*Task objective*. Take the data below and extract the lines from the one with "The height and width of the screenshot is (687, 1568)." to the one with "This screenshot has height=740, width=1201.", inclusive, exactly as written.

Data for this task: Begin

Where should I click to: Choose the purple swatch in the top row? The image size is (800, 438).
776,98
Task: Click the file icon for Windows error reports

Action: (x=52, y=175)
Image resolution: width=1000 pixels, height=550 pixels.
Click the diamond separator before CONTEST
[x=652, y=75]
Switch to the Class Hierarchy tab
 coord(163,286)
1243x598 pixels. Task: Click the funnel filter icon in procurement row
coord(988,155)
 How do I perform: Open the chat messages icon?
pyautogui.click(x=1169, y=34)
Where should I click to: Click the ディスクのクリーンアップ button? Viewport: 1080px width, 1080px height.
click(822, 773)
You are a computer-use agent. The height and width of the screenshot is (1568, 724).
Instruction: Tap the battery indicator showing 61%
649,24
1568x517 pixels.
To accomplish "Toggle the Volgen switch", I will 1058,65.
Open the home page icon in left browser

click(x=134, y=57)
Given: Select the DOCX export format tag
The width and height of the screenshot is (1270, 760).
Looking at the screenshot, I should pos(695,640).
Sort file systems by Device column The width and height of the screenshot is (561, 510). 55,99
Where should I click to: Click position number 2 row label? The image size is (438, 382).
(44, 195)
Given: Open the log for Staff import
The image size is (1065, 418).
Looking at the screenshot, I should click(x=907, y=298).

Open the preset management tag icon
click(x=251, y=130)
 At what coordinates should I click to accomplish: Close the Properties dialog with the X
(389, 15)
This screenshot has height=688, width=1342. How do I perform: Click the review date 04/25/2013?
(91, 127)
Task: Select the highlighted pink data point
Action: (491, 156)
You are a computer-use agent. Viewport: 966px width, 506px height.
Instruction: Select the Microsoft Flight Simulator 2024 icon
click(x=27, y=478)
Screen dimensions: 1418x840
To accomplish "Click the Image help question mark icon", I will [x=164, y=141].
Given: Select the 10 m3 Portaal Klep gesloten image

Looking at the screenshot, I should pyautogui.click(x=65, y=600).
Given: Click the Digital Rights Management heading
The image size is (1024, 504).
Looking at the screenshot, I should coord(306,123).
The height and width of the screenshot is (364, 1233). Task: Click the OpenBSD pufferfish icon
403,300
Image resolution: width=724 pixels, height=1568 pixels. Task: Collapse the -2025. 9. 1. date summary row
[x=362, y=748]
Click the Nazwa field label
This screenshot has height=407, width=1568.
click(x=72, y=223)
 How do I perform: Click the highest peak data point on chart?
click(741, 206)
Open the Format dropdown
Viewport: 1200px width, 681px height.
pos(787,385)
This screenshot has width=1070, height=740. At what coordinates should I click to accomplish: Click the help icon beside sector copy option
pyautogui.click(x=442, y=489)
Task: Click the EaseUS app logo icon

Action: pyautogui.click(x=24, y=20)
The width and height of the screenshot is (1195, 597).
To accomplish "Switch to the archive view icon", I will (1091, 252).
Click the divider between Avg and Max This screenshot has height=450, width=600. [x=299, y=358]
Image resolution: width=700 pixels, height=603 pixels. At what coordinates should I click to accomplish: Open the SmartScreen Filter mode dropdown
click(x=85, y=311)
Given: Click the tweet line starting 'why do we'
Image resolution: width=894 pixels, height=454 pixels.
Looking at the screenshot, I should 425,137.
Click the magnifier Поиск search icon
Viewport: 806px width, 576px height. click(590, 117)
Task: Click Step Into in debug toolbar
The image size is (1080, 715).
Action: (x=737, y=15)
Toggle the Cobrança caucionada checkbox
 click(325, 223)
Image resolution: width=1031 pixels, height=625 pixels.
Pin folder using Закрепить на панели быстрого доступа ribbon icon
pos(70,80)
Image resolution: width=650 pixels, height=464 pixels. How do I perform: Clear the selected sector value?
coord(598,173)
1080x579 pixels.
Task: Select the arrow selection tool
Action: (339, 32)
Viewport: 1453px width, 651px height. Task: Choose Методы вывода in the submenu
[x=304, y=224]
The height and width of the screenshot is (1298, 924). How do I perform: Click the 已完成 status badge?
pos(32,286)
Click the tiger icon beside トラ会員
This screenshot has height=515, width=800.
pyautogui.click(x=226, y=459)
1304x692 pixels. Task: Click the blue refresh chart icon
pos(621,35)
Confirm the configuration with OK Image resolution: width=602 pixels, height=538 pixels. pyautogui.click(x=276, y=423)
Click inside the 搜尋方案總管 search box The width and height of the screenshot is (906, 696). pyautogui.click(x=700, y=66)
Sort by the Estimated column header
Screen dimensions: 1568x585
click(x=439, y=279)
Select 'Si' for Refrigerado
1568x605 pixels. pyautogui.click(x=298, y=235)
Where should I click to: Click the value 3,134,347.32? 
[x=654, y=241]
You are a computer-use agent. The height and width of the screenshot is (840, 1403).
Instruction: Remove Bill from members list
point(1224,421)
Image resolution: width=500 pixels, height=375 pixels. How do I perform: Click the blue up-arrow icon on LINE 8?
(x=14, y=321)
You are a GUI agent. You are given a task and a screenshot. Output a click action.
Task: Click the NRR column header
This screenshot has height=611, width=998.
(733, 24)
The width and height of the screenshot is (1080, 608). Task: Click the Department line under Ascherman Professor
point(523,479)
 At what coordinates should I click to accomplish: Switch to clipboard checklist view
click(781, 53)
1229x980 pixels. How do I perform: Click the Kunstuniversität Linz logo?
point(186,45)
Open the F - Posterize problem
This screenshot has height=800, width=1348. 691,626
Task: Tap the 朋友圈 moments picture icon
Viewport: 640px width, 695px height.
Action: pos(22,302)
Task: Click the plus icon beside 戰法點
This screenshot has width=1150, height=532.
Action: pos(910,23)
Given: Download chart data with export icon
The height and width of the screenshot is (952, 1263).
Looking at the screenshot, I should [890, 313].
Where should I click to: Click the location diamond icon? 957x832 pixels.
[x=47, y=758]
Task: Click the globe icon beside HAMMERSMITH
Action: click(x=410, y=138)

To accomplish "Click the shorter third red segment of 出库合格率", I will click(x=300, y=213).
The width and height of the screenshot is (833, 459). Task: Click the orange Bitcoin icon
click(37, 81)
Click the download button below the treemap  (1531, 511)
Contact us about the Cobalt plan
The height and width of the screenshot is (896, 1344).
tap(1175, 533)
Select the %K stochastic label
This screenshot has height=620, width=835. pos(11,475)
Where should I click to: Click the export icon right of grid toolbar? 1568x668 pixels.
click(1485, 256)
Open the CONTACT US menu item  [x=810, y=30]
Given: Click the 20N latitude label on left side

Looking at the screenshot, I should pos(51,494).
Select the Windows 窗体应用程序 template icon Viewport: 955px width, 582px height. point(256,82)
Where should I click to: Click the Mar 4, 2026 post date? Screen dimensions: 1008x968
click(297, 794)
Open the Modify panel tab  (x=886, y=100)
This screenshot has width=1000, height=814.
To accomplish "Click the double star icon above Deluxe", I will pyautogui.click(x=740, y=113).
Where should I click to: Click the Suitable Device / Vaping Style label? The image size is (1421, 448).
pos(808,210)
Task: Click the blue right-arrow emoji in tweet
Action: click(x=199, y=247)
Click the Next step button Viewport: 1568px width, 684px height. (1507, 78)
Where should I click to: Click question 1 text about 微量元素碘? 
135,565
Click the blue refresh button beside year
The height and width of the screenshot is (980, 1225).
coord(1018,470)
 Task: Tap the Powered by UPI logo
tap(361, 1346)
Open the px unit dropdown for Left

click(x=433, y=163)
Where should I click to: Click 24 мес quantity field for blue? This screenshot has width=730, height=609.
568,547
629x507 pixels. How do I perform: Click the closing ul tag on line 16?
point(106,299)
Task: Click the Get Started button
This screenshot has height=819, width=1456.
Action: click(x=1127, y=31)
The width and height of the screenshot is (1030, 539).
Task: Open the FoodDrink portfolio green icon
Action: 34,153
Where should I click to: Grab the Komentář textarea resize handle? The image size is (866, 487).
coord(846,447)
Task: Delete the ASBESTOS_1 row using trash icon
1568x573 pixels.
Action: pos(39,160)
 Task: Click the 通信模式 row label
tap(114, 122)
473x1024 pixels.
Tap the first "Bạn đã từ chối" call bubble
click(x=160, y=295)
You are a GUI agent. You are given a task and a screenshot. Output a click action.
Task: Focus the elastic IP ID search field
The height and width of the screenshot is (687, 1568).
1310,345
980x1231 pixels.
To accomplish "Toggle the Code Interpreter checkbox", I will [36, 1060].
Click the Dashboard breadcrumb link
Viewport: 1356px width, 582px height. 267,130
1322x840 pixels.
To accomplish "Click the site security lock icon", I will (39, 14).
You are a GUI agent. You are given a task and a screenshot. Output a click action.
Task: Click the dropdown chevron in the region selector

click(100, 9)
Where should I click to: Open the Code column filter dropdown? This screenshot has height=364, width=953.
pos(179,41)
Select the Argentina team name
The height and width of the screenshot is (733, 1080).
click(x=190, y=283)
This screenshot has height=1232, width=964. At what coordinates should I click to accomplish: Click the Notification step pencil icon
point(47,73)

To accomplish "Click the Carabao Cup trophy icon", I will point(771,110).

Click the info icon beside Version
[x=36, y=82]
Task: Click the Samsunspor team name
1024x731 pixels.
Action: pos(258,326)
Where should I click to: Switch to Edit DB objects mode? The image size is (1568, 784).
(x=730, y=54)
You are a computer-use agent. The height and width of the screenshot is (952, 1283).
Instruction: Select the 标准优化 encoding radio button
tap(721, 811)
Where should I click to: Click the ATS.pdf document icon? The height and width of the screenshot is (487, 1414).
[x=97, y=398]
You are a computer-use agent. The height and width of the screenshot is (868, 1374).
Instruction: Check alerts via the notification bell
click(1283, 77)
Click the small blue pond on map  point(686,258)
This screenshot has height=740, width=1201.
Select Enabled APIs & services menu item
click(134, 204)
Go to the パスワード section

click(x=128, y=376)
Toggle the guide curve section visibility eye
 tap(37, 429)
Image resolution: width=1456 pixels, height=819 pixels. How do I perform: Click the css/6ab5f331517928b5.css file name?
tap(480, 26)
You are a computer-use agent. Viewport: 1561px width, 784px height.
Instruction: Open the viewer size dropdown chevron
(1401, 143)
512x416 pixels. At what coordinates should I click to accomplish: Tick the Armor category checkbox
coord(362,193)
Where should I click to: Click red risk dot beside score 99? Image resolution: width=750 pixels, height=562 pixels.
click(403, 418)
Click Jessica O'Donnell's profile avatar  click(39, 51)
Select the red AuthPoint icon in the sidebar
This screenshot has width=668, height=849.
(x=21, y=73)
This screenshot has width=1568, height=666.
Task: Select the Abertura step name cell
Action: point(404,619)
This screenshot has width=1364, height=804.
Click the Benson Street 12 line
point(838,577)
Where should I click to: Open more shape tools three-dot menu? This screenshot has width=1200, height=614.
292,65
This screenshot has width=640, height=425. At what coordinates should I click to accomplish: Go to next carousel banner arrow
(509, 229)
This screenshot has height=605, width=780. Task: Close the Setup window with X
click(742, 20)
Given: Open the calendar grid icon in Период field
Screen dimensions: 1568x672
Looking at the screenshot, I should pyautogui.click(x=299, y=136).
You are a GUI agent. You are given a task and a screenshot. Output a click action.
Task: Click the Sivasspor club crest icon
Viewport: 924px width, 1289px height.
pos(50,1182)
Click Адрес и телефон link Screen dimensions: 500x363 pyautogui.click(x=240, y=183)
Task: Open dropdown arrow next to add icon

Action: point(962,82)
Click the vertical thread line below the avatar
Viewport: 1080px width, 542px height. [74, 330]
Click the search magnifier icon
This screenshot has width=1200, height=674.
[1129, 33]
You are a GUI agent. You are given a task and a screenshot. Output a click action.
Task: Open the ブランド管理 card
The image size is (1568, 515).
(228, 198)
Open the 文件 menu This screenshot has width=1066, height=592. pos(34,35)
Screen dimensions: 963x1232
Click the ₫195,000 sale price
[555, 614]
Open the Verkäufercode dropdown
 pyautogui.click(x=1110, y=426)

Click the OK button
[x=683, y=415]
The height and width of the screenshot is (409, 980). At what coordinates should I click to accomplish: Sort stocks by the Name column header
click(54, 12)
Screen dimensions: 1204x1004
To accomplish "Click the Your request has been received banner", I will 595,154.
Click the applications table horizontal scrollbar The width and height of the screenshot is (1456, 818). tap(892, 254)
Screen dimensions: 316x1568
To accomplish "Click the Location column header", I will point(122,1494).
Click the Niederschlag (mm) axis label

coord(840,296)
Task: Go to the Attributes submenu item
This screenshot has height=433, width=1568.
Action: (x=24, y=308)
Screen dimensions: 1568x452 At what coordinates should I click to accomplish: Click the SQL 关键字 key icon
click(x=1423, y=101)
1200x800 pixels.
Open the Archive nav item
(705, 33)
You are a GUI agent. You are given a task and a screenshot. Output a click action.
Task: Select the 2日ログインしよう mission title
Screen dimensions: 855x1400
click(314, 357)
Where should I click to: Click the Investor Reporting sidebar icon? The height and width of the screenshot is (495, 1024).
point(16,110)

Data for this task: End

*Result for this exercise*.
The height and width of the screenshot is (687, 1568).
1310,345
980x1231 pixels.
To accomplish "Toggle the Code Interpreter checkbox", I will [36, 1060].
Click the Dashboard breadcrumb link
Viewport: 1356px width, 582px height. 267,130
1322x840 pixels.
To accomplish "Click the site security lock icon", I will (39, 14).
You are a GUI agent. You are given a task and a screenshot. Output a click action.
Task: Click the dropdown chevron in the region selector

click(100, 9)
Where should I click to: Open the Code column filter dropdown? This screenshot has height=364, width=953.
pos(179,41)
Select the Argentina team name
The height and width of the screenshot is (733, 1080).
click(x=190, y=283)
This screenshot has height=1232, width=964. At what coordinates should I click to accomplish: Click the Notification step pencil icon
point(47,73)

To accomplish "Click the Carabao Cup trophy icon", I will point(771,110).

Click the info icon beside Version
[x=36, y=82]
Task: Click the Samsunspor team name
1024x731 pixels.
Action: pos(258,326)
Where should I click to: Switch to Edit DB objects mode? The image size is (1568, 784).
(x=730, y=54)
You are a computer-use agent. The height and width of the screenshot is (952, 1283).
Instruction: Select the 标准优化 encoding radio button
tap(721, 811)
Where should I click to: Click the ATS.pdf document icon? The height and width of the screenshot is (487, 1414).
[x=97, y=398]
You are a computer-use agent. The height and width of the screenshot is (868, 1374).
Instruction: Check alerts via the notification bell
click(1283, 77)
Click the small blue pond on map  point(686,258)
This screenshot has height=740, width=1201.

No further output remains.